Un certain climat

Sébastien Betbeder signe « Nuage », un premier long métrage sur la disparition.

Ingrid Merckx  • 20 septembre 2007 abonné·es

Nuage dans le ciel. Nuage dans le regard. Nuage dans la tête. Nuage dans le coeur. Nuage dans le lait. Nuage de fumée… Sébastien Betbeder inventorie toutes les formes d’intempéries, climatiques et intimes, qui enveloppent et rassemblent quatre personnages. Un photographe dont la femme a disparu, leur fille, et un jeune homme qui a croisé la disparue. L’absente et l’étranger partageant un mal dont on ne sait s’il est réellement pathologique~: ils souffrent de l’apparition brutale d’un voile noir qui leur masque le paysage, leur fait perdre connaissance et endommage leur mémoire. Au point qu’ils en arrivent à oublier ce qui était essentiel à leurs yeux. Apparition, disparition, effacement, traces~: telles sont les figures que le jeune cinéaste s’est imposées, au propre et au figuré, se servant de la pellicule pour filer la problématique. Que voit-on~? Que cesse-t-on de voir qu’on n’aurait voulu effacer~? L’image est-elle un gage de souvenir~? Il y aurait, dans Nuage , une réflexion intéressante sur la disparition si ce premier long métrage ne sentait pas tant l’exercice de style.

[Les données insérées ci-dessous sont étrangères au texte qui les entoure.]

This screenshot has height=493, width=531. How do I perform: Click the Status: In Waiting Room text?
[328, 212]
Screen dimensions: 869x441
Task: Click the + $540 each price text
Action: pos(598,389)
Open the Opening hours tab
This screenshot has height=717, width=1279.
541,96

Diplômé des Beaux-Arts et de l’école d’art contemporain du Fresnoy, Sébastien Betbeder met en oeuvre sa bonne idée d’alliance entre la plastique et la symbolique avec une affectation si théorique que ses personnages s’en trouvent figés. Dans leur texte, dans leurs gestes. Marionnettes presque inquiétantes d’application et d’hébétude, coincées à l’orée de tous les chemins, le surréalisme, le fantastique, l’absurde, l’arty… Finalement, Nuage tient surtout du conte psychanalytique, nouant et dénouant des combinaisons relationnelles~: le père et la mère (Bruno Sermonne et Aurore Clément), le père et la fille, le jeune homme et la mère, la fille et le jeune homme (Nathalie Boutefeu et Adrien Michaux)… Dans un cadre champêtre aussi doux qu’hermétique et (forcément) soit surexposé, soit plongé dans le brouillard. Voire dans la nuit, car Sébastien Betbeder ne résiste pas au plaisir d’exploiter l’effet de l’écran noir et de la cécité. Effet qui fonctionne d’autant plus qu’il semble fâché avec le mouvement et fasciné par l’image fixe. Le montage en témoigne, qui affiche des plans de coupe et navigue entre scènes de plateau et projection de diapositives. Plus que les variations atmosphériques, c’est ce rapport, ce conflit même, avec la mobilité des images dans le champ qui retient la rétine.